> ページ
::::
私たちは舟の上にゐるのだか波の中に漂つてゐるのだかわからないほどであつた。
 舟は前後に激しくピッチングをやり又左右にひどくローリングをやり、今にも波の中に舳先を突込みさうであり、また舷を海水が乘り越えてきて、今にも沈みさうに思はれた。この時に例の船醉のとくに激しい仲間が、運惡くとでもいはうか、この舟艇に私と同じく乘り合してゐた。しかしこの大荒れにも拘らず、彼等は一時間半の大搖れにも、遂に船醉を感じないで、目的地に着いた。さうして元氣に飛上つて、特別陸戰隊と共に駈足で前進を始めたのには、私の方が驚いたほどであつた。
 これによつて見るも、船醉は精神の持ちやうによつて起つたり起らなかつたりするものだといふことがはつきりわかつたと思ふ。譬へ話にあるが、驅逐艦の水兵さんが、どんなに艦がかぶつても船醉しないのに、たまたま上陸して自分の郷里なぞに歸ると、ちよつとした渡し船に乘つて船醉を感じ、氣持が惡くなつたなぞといふ不思議な話があるが、これも今申した精神問題だと思ふ。
::::
[収集データ項目]
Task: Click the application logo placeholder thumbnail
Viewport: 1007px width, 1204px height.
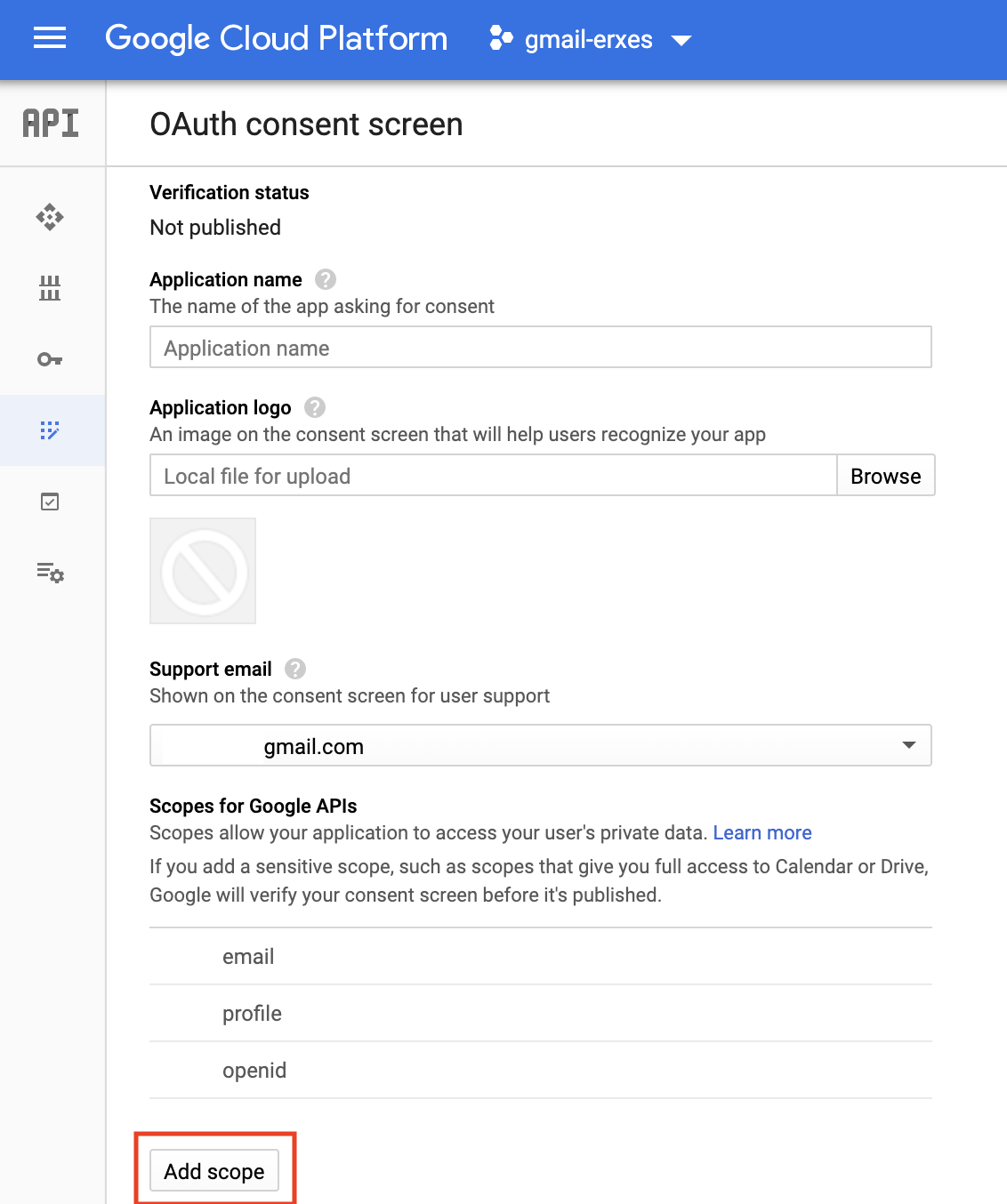Action: (x=203, y=571)
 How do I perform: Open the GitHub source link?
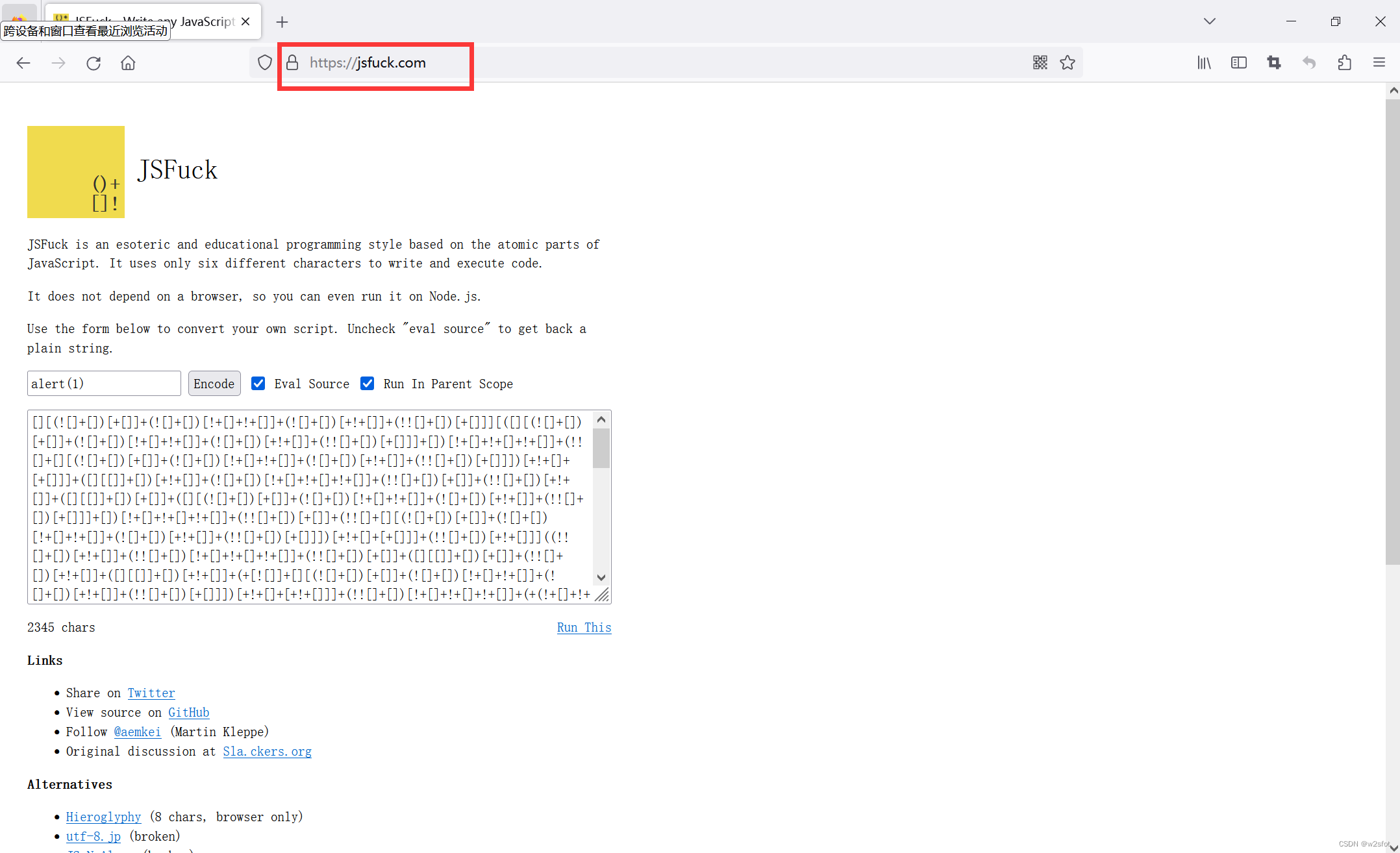[x=188, y=713]
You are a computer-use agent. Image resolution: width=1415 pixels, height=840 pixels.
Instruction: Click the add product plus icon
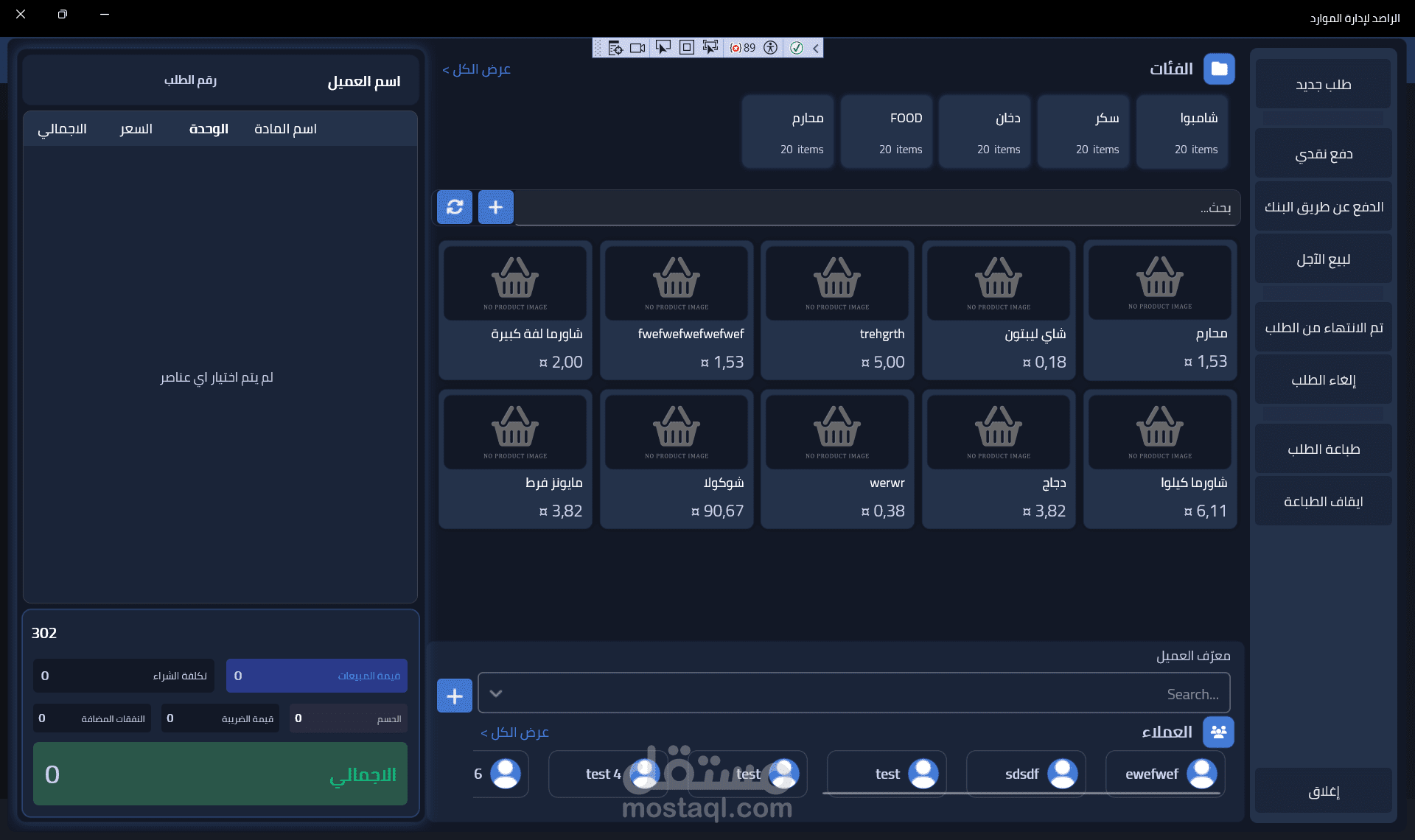point(495,207)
::::
> 課題 1
本文のうち「舟は前後に激しくピッチングを」から「も今申した精神問題だと思ふ。」までを、両端も含めて一字も変えずに出力してください。
> 課題 2
本文によると、舟艇が目的地に着くまでの大揺れはどれくらいの時間続いたか。

> 解答 1
舟は前後に激しくピッチングをやり又左右にひどくローリングをやり、今にも波の中に舳先を突込みさうであり、また舷を海水が乘り越えてきて、今にも沈みさうに思はれた。この時に例の船醉のとくに激しい仲間が、運惡くとでもいはうか、この舟艇に私と同じく乘り合してゐた。しかしこの大荒れにも拘らず、彼等は一時間半の大搖れにも、遂に船醉を感じないで、目的地に着いた。さうして元氣に飛上つて、特別陸戰隊と共に駈足で前進を始めたのには、私の方が驚いたほどであつた。
 これによつて見るも、船醉は精神の持ちやうによつて起つたり起らなかつたりするものだといふことがはつきりわかつたと思ふ。譬へ話にあるが、驅逐艦の水兵さんが、どんなに艦がかぶつても船醉しないのに、たまたま上陸して自分の郷里なぞに歸ると、ちよつとした渡し船に乘つて船醉を感じ、氣持が惡くなつたなぞといふ不思議な話があるが、これも今申した精神問題だと思ふ。

> 解答 2
一時間半。